> TASK GOAL
Your answer must be an exact copy of the listing below.
=== Begin Enclosure ===
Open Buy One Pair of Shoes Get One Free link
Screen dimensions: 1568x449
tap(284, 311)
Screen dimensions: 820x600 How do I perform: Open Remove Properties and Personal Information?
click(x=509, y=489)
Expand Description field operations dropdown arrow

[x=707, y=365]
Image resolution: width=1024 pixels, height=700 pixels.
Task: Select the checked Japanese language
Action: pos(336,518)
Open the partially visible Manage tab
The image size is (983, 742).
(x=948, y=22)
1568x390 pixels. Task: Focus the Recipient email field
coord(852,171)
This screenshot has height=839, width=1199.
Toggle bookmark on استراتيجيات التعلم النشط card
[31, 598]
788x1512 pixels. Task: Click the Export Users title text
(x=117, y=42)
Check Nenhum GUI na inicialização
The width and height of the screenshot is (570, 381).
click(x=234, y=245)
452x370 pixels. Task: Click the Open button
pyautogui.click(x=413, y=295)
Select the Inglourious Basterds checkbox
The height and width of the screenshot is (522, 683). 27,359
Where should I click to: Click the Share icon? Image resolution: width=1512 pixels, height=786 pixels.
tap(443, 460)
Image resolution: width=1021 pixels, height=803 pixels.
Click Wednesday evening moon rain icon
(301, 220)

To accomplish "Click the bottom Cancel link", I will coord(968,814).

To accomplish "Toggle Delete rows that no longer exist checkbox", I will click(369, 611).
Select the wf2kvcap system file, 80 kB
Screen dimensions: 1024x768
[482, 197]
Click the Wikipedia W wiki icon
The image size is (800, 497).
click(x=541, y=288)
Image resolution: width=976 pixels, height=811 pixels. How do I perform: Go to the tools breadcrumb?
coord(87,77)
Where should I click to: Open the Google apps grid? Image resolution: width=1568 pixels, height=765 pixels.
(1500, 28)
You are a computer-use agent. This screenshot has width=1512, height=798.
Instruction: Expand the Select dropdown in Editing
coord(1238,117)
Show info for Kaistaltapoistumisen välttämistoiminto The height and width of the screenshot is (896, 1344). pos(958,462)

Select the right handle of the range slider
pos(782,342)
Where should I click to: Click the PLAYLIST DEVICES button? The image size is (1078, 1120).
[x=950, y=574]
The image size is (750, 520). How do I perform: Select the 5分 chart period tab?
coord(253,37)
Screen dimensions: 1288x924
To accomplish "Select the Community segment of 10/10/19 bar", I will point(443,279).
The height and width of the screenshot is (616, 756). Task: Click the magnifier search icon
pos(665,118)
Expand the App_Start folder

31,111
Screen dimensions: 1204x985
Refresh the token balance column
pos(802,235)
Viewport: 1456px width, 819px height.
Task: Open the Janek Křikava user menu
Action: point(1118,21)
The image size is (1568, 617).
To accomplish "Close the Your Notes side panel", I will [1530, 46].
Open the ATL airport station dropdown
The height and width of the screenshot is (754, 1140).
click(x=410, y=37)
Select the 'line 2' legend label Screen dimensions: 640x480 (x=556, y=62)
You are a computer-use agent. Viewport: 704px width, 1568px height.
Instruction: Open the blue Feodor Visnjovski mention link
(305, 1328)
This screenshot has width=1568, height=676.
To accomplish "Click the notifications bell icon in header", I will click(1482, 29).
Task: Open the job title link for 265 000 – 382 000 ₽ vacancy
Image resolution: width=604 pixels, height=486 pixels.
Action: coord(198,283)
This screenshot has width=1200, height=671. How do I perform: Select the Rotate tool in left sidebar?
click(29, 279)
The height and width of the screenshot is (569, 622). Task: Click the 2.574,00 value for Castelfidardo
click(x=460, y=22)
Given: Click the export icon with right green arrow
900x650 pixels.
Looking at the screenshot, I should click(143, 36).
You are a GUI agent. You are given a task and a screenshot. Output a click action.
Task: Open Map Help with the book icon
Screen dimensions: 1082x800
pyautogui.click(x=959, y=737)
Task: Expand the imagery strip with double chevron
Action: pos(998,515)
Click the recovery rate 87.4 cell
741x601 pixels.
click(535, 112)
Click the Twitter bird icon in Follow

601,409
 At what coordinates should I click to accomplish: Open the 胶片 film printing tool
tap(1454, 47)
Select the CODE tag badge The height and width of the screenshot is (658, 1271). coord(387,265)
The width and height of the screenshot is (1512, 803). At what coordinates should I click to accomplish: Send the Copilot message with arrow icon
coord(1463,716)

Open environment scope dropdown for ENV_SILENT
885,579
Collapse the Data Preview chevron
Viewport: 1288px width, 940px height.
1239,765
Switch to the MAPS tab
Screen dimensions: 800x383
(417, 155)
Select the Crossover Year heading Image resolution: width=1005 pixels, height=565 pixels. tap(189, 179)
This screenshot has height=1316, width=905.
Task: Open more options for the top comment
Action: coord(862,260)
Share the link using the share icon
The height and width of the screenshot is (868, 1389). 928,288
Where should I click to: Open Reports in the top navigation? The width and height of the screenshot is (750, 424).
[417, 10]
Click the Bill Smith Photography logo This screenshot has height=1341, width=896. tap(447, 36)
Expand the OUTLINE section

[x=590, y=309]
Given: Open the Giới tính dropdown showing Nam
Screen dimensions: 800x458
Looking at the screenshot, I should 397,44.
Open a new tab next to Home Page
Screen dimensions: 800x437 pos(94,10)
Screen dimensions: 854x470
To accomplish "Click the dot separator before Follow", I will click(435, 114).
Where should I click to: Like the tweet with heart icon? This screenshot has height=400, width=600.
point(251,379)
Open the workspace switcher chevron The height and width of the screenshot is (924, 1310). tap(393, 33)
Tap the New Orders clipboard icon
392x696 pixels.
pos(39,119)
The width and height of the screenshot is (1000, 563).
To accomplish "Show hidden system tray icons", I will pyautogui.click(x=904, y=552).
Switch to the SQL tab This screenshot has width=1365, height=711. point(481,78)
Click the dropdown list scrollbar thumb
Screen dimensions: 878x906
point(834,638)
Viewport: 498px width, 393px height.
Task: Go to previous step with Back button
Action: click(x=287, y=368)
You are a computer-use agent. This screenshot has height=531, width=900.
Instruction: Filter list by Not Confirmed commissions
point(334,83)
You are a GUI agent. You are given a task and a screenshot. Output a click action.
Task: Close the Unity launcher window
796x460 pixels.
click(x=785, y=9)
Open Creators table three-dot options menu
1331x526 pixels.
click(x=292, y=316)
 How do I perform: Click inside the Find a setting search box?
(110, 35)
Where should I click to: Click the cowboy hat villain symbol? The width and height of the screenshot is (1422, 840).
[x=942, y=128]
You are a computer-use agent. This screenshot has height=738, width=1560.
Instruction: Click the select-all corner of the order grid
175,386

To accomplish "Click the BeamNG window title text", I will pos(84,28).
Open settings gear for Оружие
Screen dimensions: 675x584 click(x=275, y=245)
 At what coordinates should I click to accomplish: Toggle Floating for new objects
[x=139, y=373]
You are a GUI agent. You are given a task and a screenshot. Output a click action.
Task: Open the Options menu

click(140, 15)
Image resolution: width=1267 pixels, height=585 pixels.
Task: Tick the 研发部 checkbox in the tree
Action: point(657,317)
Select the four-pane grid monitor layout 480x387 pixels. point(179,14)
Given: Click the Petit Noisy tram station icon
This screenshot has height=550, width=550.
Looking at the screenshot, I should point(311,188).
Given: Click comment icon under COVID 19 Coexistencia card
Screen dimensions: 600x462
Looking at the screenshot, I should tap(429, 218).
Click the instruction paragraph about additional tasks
=== End Enclosure ===
> SOLUTION TO THIS PROBLEM
Open Buy One Pair of Shoes Get One Free link
Screen dimensions: 1568x449
tap(284, 311)
Screen dimensions: 820x600 How do I perform: Open Remove Properties and Personal Information?
click(x=509, y=489)
Expand Description field operations dropdown arrow

[x=707, y=365]
Image resolution: width=1024 pixels, height=700 pixels.
Task: Select the checked Japanese language
Action: pos(336,518)
Open the partially visible Manage tab
The image size is (983, 742).
(x=948, y=22)
1568x390 pixels. Task: Focus the Recipient email field
coord(852,171)
This screenshot has height=839, width=1199.
Toggle bookmark on استراتيجيات التعلم النشط card
[31, 598]
788x1512 pixels. Task: Click the Export Users title text
(x=117, y=42)
Check Nenhum GUI na inicialização
The width and height of the screenshot is (570, 381).
click(x=234, y=245)
452x370 pixels. Task: Click the Open button
pyautogui.click(x=413, y=295)
Select the Inglourious Basterds checkbox
The height and width of the screenshot is (522, 683). 27,359
Where should I click to: Click the Share icon? Image resolution: width=1512 pixels, height=786 pixels.
tap(443, 460)
Image resolution: width=1021 pixels, height=803 pixels.
Click Wednesday evening moon rain icon
(301, 220)

To accomplish "Click the bottom Cancel link", I will coord(968,814).

To accomplish "Toggle Delete rows that no longer exist checkbox", I will click(369, 611).
Select the wf2kvcap system file, 80 kB
Screen dimensions: 1024x768
[482, 197]
Click the Wikipedia W wiki icon
The image size is (800, 497).
click(x=541, y=288)
Image resolution: width=976 pixels, height=811 pixels. How do I perform: Go to the tools breadcrumb?
coord(87,77)
Where should I click to: Open the Google apps grid? Image resolution: width=1568 pixels, height=765 pixels.
(1500, 28)
You are a computer-use agent. This screenshot has width=1512, height=798.
Instruction: Expand the Select dropdown in Editing
coord(1238,117)
Show info for Kaistaltapoistumisen välttämistoiminto The height and width of the screenshot is (896, 1344). pos(958,462)

Select the right handle of the range slider
pos(782,342)
Where should I click to: Click the PLAYLIST DEVICES button? The image size is (1078, 1120).
[x=950, y=574]
The image size is (750, 520). How do I perform: Select the 5分 chart period tab?
coord(253,37)
Screen dimensions: 1288x924
To accomplish "Select the Community segment of 10/10/19 bar", I will point(443,279).
The height and width of the screenshot is (616, 756). Task: Click the magnifier search icon
pos(665,118)
Expand the App_Start folder

31,111
Screen dimensions: 1204x985
Refresh the token balance column
pos(802,235)
Viewport: 1456px width, 819px height.
Task: Open the Janek Křikava user menu
Action: point(1118,21)
The image size is (1568, 617).
To accomplish "Close the Your Notes side panel", I will [1530, 46].
Open the ATL airport station dropdown
The height and width of the screenshot is (754, 1140).
click(x=410, y=37)
Select the 'line 2' legend label Screen dimensions: 640x480 (x=556, y=62)
You are a computer-use agent. Viewport: 704px width, 1568px height.
Instruction: Open the blue Feodor Visnjovski mention link
(305, 1328)
This screenshot has width=1568, height=676.
To accomplish "Click the notifications bell icon in header", I will click(1482, 29).
Task: Open the job title link for 265 000 – 382 000 ₽ vacancy
Image resolution: width=604 pixels, height=486 pixels.
Action: coord(198,283)
This screenshot has width=1200, height=671. How do I perform: Select the Rotate tool in left sidebar?
click(29, 279)
The height and width of the screenshot is (569, 622). Task: Click the 2.574,00 value for Castelfidardo
click(x=460, y=22)
Given: Click the export icon with right green arrow
900x650 pixels.
Looking at the screenshot, I should click(143, 36).
You are a GUI agent. You are given a task and a screenshot. Output a click action.
Task: Open Map Help with the book icon
Screen dimensions: 1082x800
pyautogui.click(x=959, y=737)
Task: Expand the imagery strip with double chevron
Action: pos(998,515)
Click the recovery rate 87.4 cell
741x601 pixels.
click(535, 112)
Click the Twitter bird icon in Follow

601,409
 At what coordinates should I click to accomplish: Open the 胶片 film printing tool
tap(1454, 47)
Select the CODE tag badge The height and width of the screenshot is (658, 1271). coord(387,265)
The width and height of the screenshot is (1512, 803). At what coordinates should I click to accomplish: Send the Copilot message with arrow icon
coord(1463,716)

Open environment scope dropdown for ENV_SILENT
885,579
Collapse the Data Preview chevron
Viewport: 1288px width, 940px height.
1239,765
Switch to the MAPS tab
Screen dimensions: 800x383
(417, 155)
Select the Crossover Year heading Image resolution: width=1005 pixels, height=565 pixels. tap(189, 179)
This screenshot has height=1316, width=905.
Task: Open more options for the top comment
Action: coord(862,260)
Share the link using the share icon
The height and width of the screenshot is (868, 1389). 928,288
Where should I click to: Open Reports in the top navigation? The width and height of the screenshot is (750, 424).
[417, 10]
Click the Bill Smith Photography logo This screenshot has height=1341, width=896. tap(447, 36)
Expand the OUTLINE section

[x=590, y=309]
Given: Open the Giới tính dropdown showing Nam
Screen dimensions: 800x458
Looking at the screenshot, I should 397,44.
Open a new tab next to Home Page
Screen dimensions: 800x437 pos(94,10)
Screen dimensions: 854x470
To accomplish "Click the dot separator before Follow", I will click(435, 114).
Where should I click to: Like the tweet with heart icon? This screenshot has height=400, width=600.
point(251,379)
Open the workspace switcher chevron The height and width of the screenshot is (924, 1310). tap(393, 33)
Tap the New Orders clipboard icon
392x696 pixels.
pos(39,119)
The width and height of the screenshot is (1000, 563).
To accomplish "Show hidden system tray icons", I will pyautogui.click(x=904, y=552).
Switch to the SQL tab This screenshot has width=1365, height=711. point(481,78)
Click the dropdown list scrollbar thumb
Screen dimensions: 878x906
point(834,638)
Viewport: 498px width, 393px height.
Task: Go to previous step with Back button
Action: click(x=287, y=368)
You are a computer-use agent. This screenshot has height=531, width=900.
Instruction: Filter list by Not Confirmed commissions
point(334,83)
You are a GUI agent. You are given a task and a screenshot. Output a click action.
Task: Close the Unity launcher window
796x460 pixels.
click(x=785, y=9)
Open Creators table three-dot options menu
1331x526 pixels.
click(x=292, y=316)
 How do I perform: Click inside the Find a setting search box?
(110, 35)
Where should I click to: Click the cowboy hat villain symbol? The width and height of the screenshot is (1422, 840).
[x=942, y=128]
You are a computer-use agent. This screenshot has height=738, width=1560.
Instruction: Click the select-all corner of the order grid
175,386

To accomplish "Click the BeamNG window title text", I will pos(84,28).
Open settings gear for Оружие
Screen dimensions: 675x584 click(x=275, y=245)
 At what coordinates should I click to accomplish: Toggle Floating for new objects
[x=139, y=373]
You are a GUI agent. You are given a task and a screenshot. Output a click action.
Task: Open the Options menu

click(140, 15)
Image resolution: width=1267 pixels, height=585 pixels.
Task: Tick the 研发部 checkbox in the tree
Action: point(657,317)
Select the four-pane grid monitor layout 480x387 pixels. point(179,14)
Given: Click the Petit Noisy tram station icon
This screenshot has height=550, width=550.
Looking at the screenshot, I should point(311,188).
Given: Click comment icon under COVID 19 Coexistencia card
Screen dimensions: 600x462
Looking at the screenshot, I should tap(429, 218).
Click the instruction paragraph about additional tasks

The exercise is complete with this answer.